FACETpy is built with a modular, pipeline-based architecture. Every processing step is a Processor that receives a ProcessingContext, performs a single operation, and returns a new context. Processors are composed into Pipelines that execute them in sequence and collect results in a PipelineResult.

The main modules are:

• facet.core — Pipeline, Processor, ProcessingContext, PipelineResult, registry

• facet.io — Loader, BIDSLoader, EDFExporter, BIDSExporter

• facet.preprocessing — Filters, resampling, trigger detection, alignment

• facet.correction — AASCorrection, ANCCorrection, PCACorrection

• facet.evaluation — SNRCalculator, RMSCalculator, MetricsReport, and more

The toolbox is built on top of established scientific Python libraries:

• MNE-Python: For EEG data handling and basic processing

• NumPy/SciPy: For numerical computations and signal processing

• Scikit-learn: For PCA-based correction

• Matplotlib: For visualization and plotting

• rich: For terminal progress display and formatted output

Integration and Workflow

FACETpy integrates seamlessly into standard neuroimaging workflows:

1. Data Import: Load EEG data from EDF, GDF, or BIDS formats

2. Preprocessing: Apply filtering, resampling, trigger detection, and alignment

3. Artifact Correction: Apply AAS, ANC, or PCA correction

4. Quality Assessment: Evaluate correction effectiveness using built-in metrics

5. Export: Save corrected data in standard formats for further analysis

The toolbox maintains compatibility with the broader MNE-Python ecosystem, allowing users to apply additional EEG analysis methods after artifact correction.

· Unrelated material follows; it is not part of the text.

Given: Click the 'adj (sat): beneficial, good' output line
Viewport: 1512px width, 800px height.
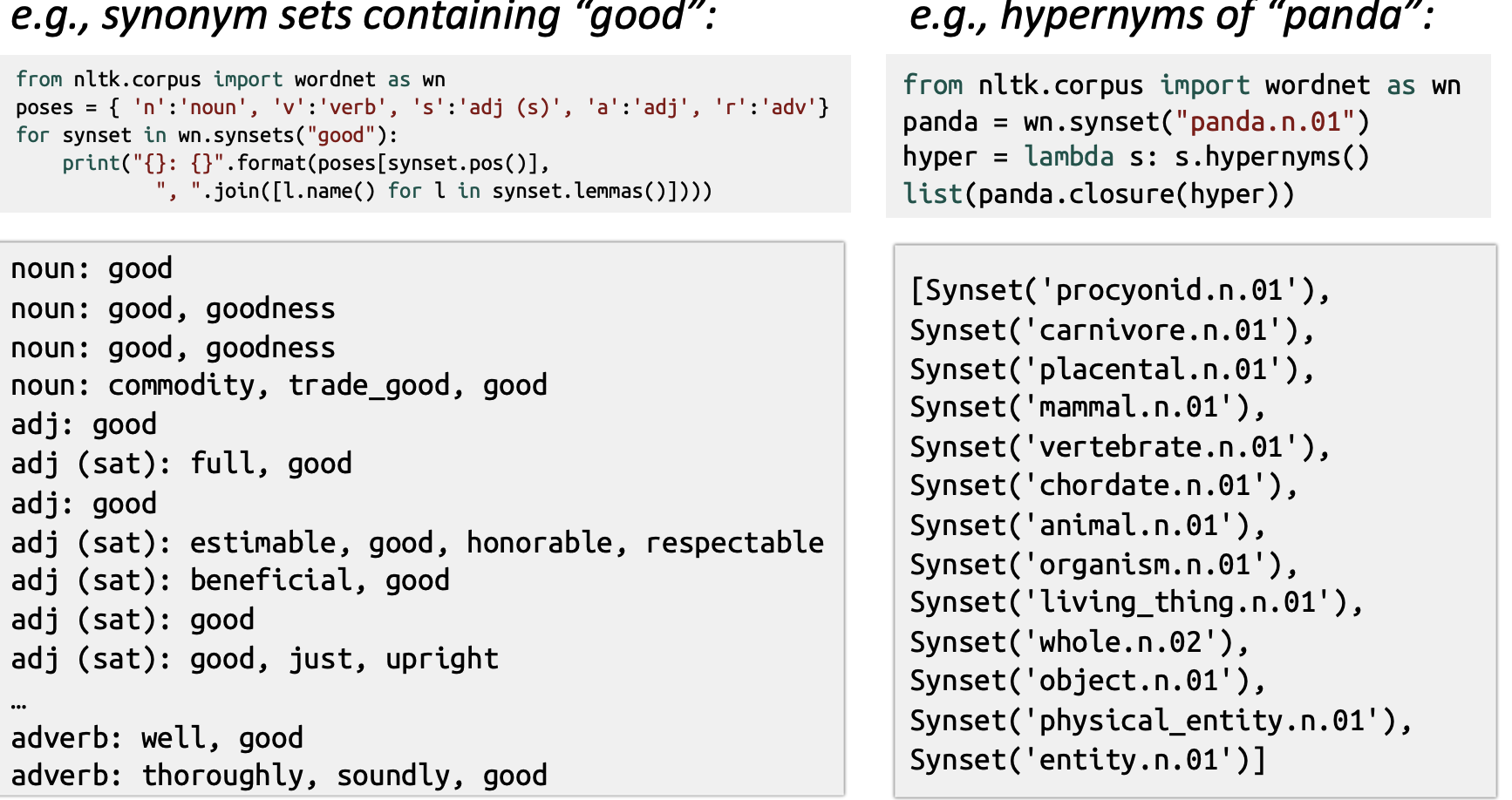Looking at the screenshot, I should [230, 581].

Performance and Validation

FACETpy has been designed with performance and accuracy in mind:

• Efficient algorithms: Optimized implementations for processing large datasets

• Memory management: Smart data handling to work with limited system resources

• Validation tools: Built-in quality metrics to assess correction performance

• Flexible evaluation: Multiple assessment methods to suit different research needs

Future Directions

FACETpy continues to evolve with new developments in:

• Advanced machine learning techniques for artifact correction

• Real-time processing capabilities for online applications

• Enhanced integration with other neuroimaging analysis tools

• Extended support for different EEG acquisition systems and formats

The toolbox represents a comprehensive solution for one of the most challenging problems in multimodal neuroimaging, making simultaneous EEG-fMRI studies more accessible and reliable for the research community.